Unidad Ejecutora - UE
artículos
Título:
Angiotensin-(1-7) upregulates cardiac nitric oxide synthase in spontaneously hypertensive rats.
Autor/es:
MARIA DE LOS ANGELES COSTA; MARÍA A. LOPEZ VERRILLI; KARINA GOMEZ; PABLO NAKAGAWA; CLARA PEÑA; CRISTINA ARRANZ,; MARIELA GIRONACCI
Revista:
AMERICAN JOURNAL OF PHYSIOLOGY-HEART AND CIRCULATORY PHYSIOLOGY
Editorial:
AMER PHYSIOLOGICAL SOC
Referencias:
Lugar: Bethesda; Año: 2010 vol. 299 p. 1205 - 1211
ISSN:
0363-6135
Resumen:
It has been shown that angiotensin (ANG)-(1–7) activates nitric oxide synthase (NOS) in isolated ventricular myocytes from normotensive rats. Since many ANG-(1–7) actions are enhanced in situations of increased ANG II activity, as in hypertension, in this study we investigated the in vivo effect of ANG-(1–7) on NOS activity and expression of endothelial (eNOS), neuronal (nNOS), and inducible NOS (iNOS) in ventricles from spontaneously hypertensive rats (SHR).
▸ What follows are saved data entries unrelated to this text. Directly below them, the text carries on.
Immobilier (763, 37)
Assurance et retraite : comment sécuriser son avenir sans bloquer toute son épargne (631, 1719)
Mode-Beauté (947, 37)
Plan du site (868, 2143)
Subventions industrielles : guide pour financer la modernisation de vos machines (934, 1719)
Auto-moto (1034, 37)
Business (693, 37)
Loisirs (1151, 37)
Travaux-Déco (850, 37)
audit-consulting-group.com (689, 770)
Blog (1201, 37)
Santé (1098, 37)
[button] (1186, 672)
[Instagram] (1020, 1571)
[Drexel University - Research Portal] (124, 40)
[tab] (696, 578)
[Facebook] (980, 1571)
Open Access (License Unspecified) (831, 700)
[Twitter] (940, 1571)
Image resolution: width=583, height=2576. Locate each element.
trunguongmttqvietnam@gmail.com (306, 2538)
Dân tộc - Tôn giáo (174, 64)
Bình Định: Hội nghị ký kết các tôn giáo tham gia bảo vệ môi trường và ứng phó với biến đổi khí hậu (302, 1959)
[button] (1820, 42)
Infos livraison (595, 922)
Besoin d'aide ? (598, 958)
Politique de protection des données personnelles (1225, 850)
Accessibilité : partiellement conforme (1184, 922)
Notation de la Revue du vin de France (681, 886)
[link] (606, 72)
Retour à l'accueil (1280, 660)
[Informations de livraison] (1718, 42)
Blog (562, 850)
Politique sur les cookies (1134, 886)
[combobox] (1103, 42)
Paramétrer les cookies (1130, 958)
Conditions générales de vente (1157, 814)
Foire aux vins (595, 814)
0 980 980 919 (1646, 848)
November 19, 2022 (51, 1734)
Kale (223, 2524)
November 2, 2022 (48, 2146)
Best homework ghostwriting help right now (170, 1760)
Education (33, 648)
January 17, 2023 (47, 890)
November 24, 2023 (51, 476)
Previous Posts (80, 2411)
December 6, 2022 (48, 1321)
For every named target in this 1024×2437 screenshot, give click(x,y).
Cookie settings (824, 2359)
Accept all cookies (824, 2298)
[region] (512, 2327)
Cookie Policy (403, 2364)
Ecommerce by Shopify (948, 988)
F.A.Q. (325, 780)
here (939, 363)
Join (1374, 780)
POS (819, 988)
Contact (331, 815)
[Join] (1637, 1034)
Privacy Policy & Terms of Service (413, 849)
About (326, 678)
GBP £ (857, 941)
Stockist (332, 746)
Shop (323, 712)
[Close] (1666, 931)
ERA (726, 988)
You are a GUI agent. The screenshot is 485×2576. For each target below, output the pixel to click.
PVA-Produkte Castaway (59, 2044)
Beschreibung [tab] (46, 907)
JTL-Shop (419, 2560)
Rats were subjected to a 60-min ANG-(1–7) infusion (0.35 nmol/min); controls received saline. NOS activity was measured using the NADPH diaphorase histochemical method and by the conversion of L-[14C]arginine to citrulline, and NOS phosphorylation and expression were determined using Western blotting. In SHR, ANG-(1–7) infusion diminished mean arterial pressure from 180 +/- 9 to 146 +/- 9 mmHg (P +/- 0.05), and this effect was prevented by nitro-L-arginine methyl ester (LNAME), a NOS inhibitor. In addition, NOS activity and eNOS phosphorylation were increased by ANG-(1–7) infusion. Ventricular eNOS and nNOS expression were increased 67.4 +/- 6.4 and 51 +/- 10%, respectively, by ANG-(1–7), whereas iNOS was not changed. In another set of experiments, we evaluated the mechanism by which ANG-(1–7) modifies NOS activity. Isolated ventricle slices preincubated with ANG-(1–7) showed an increase in NOS activity and eNOS phosphorylation, which was blocked by an AT2 and a bradykinin B2 receptor antagonist, but not by the Mas receptor antagonist. Our results show that in rats in a hypertensive state, ANG-(1–7) infusion upregulates cardiac NOS expression and activity through an AT2- and bradykinindependent mechanism. In this way ANG-(1–7) may elicit its cardioprotective action and contribute to some of the counterregulatory AT2 receptor effects that oppose the AT1 receptor-mediated effects.